Human millennials aren’t the only ones mooching off their parents after becoming grown-ass adults. Penguins mooch too.
While they can’t come home on weekends to do laundry and raid the kitchen, some penguins mooch off mom and dad.
A new study describes fledgling Galapagos penguins begging adults for food and receiving upchucked chow.
Fledglings are essentially adults without the matching markings.
Much like twenty-something humans without adulthood’s wrinkles and paunch!
Fledglings have left home, or “fledged the nest.”
Mooching penguins will wait by the beach for a returning adult, turn up their beaks, and shriek for food.
In some cases, the adult regurgitates food, such as fish, into the waiting mouth.
This charming technique, by the way, only works on fledglings’ parents.
The Galapagos penguins who didn’t recognize the emerging adults’ cries just pushed them away.
Dee Boersma has some theories about why these penguins are particularly generous with their mooching offspring.

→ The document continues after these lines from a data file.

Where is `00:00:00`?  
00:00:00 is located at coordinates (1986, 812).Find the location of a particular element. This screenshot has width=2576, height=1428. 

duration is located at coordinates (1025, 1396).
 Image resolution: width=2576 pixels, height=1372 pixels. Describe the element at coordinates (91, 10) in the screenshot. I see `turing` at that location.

While this “large son” penguin behavior might be very relatable, it’s probably down to climate change.
The Galapagos Islands sit on a chain of volcanoes near the equator, where conditions involve freezing ocean currents and blistering heat.
Penguins may have evolved to take advantage of this variation in food supply.
Apparently, this kind of relationship is pretty normal but not every Galapagos penguin parents do it.
There are also penguin parents that don’t recognize their kids, so, no free food!